In Manufacturers’ Nat. Bank of Baltimore n. Swift, 70 Md. 515, 17 Atl. 336, 14 Am. St. 381, it was said:

“It is the duty of a bank to know the state of its depositor’s account, and if it makes a mistake in this respect it must abide the consequences. The presentation of a check is a demand for payment; if it is paid, all the rights of the payee have been satisfied, and he is not entitled to ask any questions. It would forever destroy the character of a bank in all commercial circles, if when it was ready and willing to pay a check, it permitted the holder to enquire if the drawer had funds there to meet it. It is' a matter with which he has no concern. In the absence of fraud on the part of the holder, the payment of a check by a bank is regarded as a finality. And the fact that the drawer had no funds on deposit will not give the bank any remedy against the holder.”

In National Bank of New Jersey v. Berrall, 70 N. J. L. 757, 58 Atl. 189, 103 Am. St. 821, 66 L. R. A. 599, it was said:

“As between the holder of a check and the bank upon which it is drawn, the latter is bound to know the state of the depositor’s account. Before paying the check it must take into consideration whether it was drawn against funds and whether the order for payment, evidenced by the check, has subsequently been revoked. Therefore, where a bank receives in the ordinary course of business a check, drawn upon it and presented by a bona fide holder, who is without notice of any infirmity therein, and the .bank pays the amount of the check-to such holder, it finally exercises its option to pay or *229not to pay, and the transaction is closed as between the parties to the payment.”

See, also, Citizens’ Bank of Norfolk v. Schwarzschild & Sultzberger Co., 109 Va. 539, 64 S. E. 954, 23 L. R. A. (N. S.) 1092; Boylston Nat. Bank v. Richardson, 101 Mass. 287; Riverside Bank v. First Nat. Bank of Shenandoah, 74 Fed. 276; National Bank v. Burkhardt, 100 U. S. 686; City Nat. Bank of Selma v. Burns, 68 Ala. 267, 44 Am. Rep. 138; National Gold Bank & Trust Co. v. McDonald, 51 Cal. 64, 21 Am. Rep. 697; Consolidated Nat. Bank of New York v. First Nat. Bank of Middletown, 129 App. Div. 538, 114 N. Y. Snpp. 308; Morse, Banks and Banking (4th ed.), § 455.

But while the courts are uniform in holding that a bank cannot recover under the circumstances cited, they are not agreed upon the principle upon which the rule prohibiting a recovery rests. Some of them, it will be observed, put it on the ground of want of privity between the holder of the check and the bank; others upon the ground that the payment is not a payment by mistake within the meaning of the rule that permits a recovery; others, again, on the ground that to permit the bank to repudiate the payment would destroy the certainty that must pertain to commercial transactions of this sort if they are to remain useful to the business public. To our minds the latter reason is the most satisfactory. If, for example, a merchant conducting a retail business must hold the money he receives from the bank in payment of check and drafts, taken in by him from his customers in payment for the purchase of goods, until such reasonable time as the bank has to determine whether or not it will call upon him for a return of the money, it is manifest that he must discard the use of checks and drafts in the conduct of his business and require his customers to bring him cash. The uncertainty, delay, and annoyance such rule would cause him would forbid their use in his business.

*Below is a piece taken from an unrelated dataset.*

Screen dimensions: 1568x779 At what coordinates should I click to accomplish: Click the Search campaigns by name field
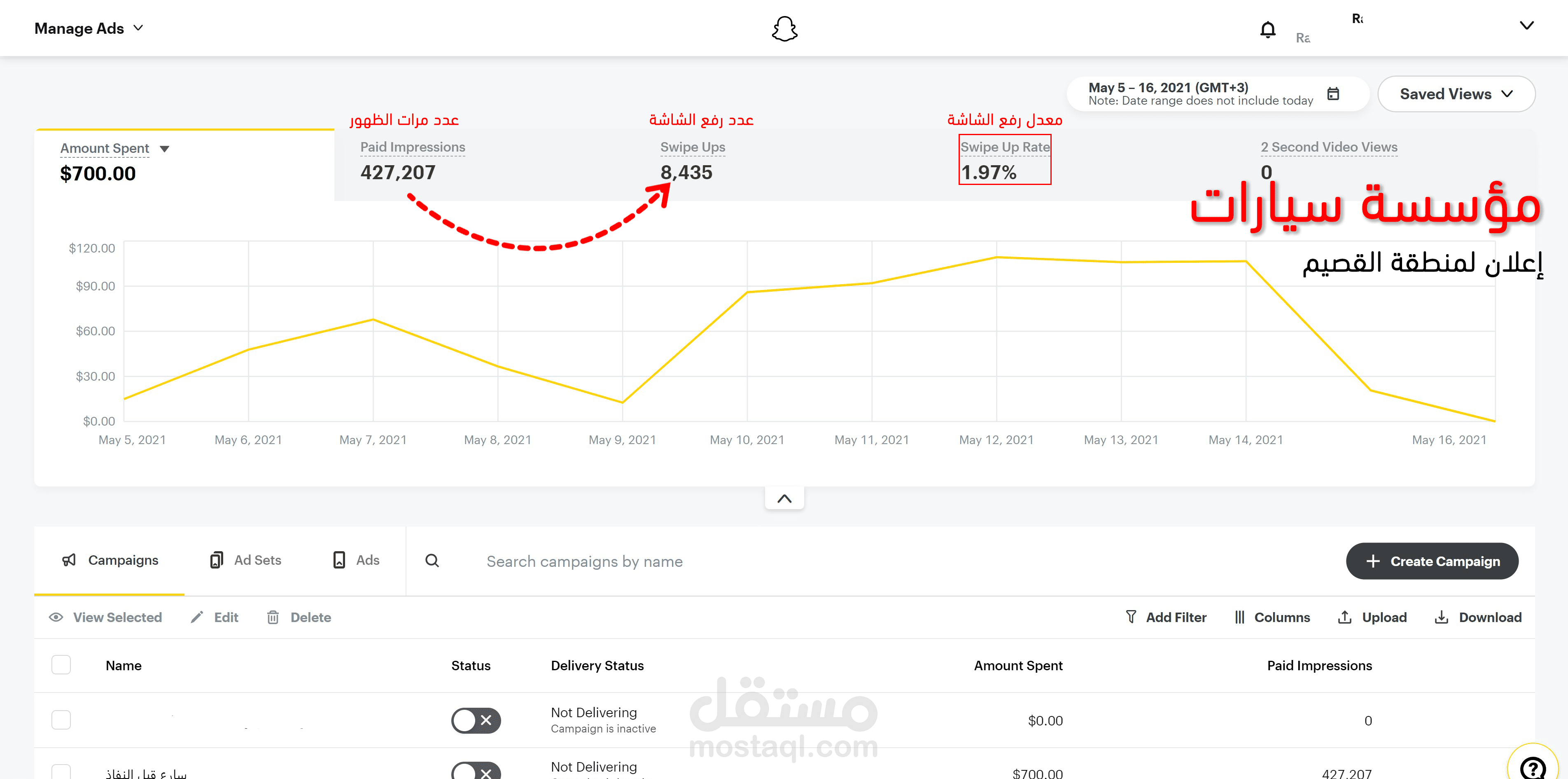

Concluding, as we do, that the bank cannot recover if the checks in question were received and paid by it in the ordinary *230course of business, it remains to inquire whether the special circumstances set out in the complaint relieve it from the rule. It is our opinion that they do not. The matters which are thought to relieve the bank of blame were of its own choosing. The holder of thé checks in no way contributed to the mistake, and the fact that the bank officers were more liable to make a mistake at this particular time than some other, may prove the officers themselves more culpable, but it cannot change the effect of the mistake.

The judgment is affirmed.

Dunbar, C. J., Parker, and Mount, JJ., concur.